When Rice Fergus Miller Architecture and Planning (RFM) renovated a long-vacant building for its new office in downtown Bremerton, Washington, experimentation was a strong guiding principle. As the firm’s team explored the possibility of achieving net zero and pushing sustainability levels to the max, it still allowed the original structure of the building to suggest the direction of the design. The result, with its innovative mechanical system and LEED Platinum rating, might be considered a “screaming example of energy efficiency,” as founding partner Steve Rice puts it, and the many lessons learned along the way are already being applied by the firm to new projects in its key sectors of senior housing, healthcare facilities, fire- and emergency-service structures, and community projects.

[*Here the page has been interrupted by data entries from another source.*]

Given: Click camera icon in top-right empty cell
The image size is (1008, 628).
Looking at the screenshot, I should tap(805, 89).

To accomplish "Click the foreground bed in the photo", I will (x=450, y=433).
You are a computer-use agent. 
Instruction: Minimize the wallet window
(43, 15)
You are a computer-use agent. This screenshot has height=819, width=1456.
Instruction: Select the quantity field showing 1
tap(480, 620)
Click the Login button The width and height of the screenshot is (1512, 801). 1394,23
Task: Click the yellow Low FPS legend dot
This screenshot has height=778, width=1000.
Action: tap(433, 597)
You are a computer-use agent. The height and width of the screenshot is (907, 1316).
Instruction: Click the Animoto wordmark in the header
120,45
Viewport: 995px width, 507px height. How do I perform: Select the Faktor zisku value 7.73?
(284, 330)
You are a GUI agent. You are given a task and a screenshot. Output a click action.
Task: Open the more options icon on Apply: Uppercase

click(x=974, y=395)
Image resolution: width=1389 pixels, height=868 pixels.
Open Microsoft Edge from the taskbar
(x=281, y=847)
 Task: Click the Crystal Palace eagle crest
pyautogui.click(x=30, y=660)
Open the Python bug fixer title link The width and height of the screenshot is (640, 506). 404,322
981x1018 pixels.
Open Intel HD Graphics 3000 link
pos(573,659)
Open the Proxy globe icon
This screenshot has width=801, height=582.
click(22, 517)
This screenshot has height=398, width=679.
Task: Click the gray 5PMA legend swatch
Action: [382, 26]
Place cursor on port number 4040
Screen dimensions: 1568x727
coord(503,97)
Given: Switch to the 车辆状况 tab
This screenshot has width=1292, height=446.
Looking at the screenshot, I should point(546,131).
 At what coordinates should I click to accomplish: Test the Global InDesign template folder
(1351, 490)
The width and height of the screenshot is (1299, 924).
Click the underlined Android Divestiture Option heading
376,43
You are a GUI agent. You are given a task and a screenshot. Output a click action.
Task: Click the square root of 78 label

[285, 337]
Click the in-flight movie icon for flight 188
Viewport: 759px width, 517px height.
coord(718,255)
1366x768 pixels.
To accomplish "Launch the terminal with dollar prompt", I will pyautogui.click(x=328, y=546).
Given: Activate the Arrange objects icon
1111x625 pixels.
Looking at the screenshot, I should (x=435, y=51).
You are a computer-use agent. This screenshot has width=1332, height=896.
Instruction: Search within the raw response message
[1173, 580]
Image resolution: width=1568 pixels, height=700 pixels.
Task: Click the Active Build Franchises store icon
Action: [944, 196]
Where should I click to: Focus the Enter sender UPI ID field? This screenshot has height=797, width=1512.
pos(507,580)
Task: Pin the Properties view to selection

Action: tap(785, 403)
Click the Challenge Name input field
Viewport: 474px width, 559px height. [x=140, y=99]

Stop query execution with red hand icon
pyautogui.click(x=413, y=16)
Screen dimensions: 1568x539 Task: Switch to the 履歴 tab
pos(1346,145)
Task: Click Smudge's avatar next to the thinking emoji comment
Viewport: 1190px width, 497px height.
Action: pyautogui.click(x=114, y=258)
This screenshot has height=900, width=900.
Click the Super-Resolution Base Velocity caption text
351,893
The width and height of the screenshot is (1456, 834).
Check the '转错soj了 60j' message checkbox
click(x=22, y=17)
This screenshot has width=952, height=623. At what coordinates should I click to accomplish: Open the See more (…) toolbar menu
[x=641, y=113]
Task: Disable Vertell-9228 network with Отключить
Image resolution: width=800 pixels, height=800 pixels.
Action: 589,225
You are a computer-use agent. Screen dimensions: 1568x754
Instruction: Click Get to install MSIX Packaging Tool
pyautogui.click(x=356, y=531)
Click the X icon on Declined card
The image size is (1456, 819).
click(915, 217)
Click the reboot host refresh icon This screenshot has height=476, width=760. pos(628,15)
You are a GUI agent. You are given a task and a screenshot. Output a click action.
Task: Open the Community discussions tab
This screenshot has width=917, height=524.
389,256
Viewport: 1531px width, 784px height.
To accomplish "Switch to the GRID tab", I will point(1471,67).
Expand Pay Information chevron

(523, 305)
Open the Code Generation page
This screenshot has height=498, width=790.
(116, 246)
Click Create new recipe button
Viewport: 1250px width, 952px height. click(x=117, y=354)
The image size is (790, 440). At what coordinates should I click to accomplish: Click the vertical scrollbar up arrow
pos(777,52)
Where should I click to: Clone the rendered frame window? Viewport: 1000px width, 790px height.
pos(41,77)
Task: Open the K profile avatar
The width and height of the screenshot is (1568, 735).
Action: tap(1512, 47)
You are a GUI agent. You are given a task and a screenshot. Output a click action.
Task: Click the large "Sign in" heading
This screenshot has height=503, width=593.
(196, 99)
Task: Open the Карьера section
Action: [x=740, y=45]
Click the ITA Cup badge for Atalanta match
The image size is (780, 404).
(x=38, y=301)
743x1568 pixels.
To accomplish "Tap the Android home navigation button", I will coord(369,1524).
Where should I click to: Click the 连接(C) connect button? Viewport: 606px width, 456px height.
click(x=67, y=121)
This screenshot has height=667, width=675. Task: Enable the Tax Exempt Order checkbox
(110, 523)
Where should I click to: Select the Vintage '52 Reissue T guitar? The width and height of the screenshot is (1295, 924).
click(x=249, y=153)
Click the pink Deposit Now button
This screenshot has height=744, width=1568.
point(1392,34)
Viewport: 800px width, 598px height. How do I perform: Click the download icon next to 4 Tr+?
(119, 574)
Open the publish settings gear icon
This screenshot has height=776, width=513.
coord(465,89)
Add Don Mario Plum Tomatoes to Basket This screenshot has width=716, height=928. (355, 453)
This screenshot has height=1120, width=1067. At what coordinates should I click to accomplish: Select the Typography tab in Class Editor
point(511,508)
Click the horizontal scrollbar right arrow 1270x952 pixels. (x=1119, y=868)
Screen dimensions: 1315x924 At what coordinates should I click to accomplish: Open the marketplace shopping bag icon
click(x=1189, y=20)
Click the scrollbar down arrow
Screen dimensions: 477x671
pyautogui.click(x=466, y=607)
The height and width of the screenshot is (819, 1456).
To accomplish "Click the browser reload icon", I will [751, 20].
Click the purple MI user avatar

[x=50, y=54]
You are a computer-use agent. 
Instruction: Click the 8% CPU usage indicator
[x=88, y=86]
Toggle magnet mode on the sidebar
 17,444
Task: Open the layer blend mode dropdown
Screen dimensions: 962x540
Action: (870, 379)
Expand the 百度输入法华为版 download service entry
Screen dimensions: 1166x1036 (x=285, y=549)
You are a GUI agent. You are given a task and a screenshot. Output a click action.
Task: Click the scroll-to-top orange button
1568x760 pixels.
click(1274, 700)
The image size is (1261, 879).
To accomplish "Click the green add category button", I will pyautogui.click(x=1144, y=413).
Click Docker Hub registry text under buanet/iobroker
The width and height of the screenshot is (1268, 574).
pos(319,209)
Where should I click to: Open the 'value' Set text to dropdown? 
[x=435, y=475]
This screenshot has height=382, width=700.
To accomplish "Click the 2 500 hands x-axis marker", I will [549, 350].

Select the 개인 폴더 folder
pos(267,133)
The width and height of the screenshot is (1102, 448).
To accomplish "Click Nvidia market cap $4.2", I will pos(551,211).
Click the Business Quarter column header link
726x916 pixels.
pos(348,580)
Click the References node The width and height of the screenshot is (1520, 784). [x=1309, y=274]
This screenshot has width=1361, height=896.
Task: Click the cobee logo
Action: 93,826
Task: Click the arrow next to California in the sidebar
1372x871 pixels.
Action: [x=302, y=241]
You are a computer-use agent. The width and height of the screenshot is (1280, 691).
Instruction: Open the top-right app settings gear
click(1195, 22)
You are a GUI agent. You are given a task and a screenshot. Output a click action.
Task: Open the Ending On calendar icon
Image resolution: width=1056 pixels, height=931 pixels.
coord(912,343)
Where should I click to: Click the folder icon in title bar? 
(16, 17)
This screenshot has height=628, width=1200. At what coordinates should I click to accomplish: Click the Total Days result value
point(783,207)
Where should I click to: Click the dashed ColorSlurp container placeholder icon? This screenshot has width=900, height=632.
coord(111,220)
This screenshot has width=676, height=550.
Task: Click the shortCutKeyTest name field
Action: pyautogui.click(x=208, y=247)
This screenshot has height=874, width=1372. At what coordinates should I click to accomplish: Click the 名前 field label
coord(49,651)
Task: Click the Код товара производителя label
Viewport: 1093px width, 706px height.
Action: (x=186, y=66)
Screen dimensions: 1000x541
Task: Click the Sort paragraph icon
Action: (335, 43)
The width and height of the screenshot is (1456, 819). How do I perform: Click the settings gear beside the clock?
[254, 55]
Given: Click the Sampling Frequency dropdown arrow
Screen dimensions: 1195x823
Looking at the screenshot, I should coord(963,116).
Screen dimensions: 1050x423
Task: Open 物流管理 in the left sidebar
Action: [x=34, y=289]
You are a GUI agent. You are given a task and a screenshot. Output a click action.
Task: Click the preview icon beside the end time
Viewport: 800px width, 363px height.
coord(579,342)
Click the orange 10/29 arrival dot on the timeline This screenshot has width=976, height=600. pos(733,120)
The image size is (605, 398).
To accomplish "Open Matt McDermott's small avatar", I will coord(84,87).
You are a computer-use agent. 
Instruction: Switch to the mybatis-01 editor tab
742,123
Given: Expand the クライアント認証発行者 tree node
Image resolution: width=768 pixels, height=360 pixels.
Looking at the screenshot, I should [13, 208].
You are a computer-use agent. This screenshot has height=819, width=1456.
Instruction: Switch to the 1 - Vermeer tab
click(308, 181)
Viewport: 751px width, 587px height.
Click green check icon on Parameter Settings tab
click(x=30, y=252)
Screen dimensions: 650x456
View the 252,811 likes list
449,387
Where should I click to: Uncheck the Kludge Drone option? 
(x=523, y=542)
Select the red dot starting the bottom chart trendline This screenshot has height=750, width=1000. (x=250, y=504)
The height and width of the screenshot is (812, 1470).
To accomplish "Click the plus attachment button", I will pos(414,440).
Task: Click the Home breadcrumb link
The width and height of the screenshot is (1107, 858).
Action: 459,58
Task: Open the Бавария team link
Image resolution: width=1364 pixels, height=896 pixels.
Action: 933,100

Jeremy Southerland, the lead project designer for the new office, took gb&d through a few of those lessons.

The town of Bremerton had its heyday back in the 1940s, with a population of 85,000 as compared to 36,000 currently. However, during the last decade, much has been done to revitalize the downtown area, and RFM became part of that effort when it chose to rescue the Sears Allstate automotive-service store, which had been built in 1948 and had lain vacant for 24 years. “I cannot think of a single developer who wouldn’t have torn it down,” Southerland says, adding that the firm allowed the old and raw sections of the 39,000-square-foot building to remain just as they were, “creating a visual juxtaposition of new and old that encapsulates the whole project.” The office, consisting of two floors and a mezzanine level, lies just four blocks from a bus transit hub and a ferry terminal, which is important for the firm’s employees who commute from Seattle.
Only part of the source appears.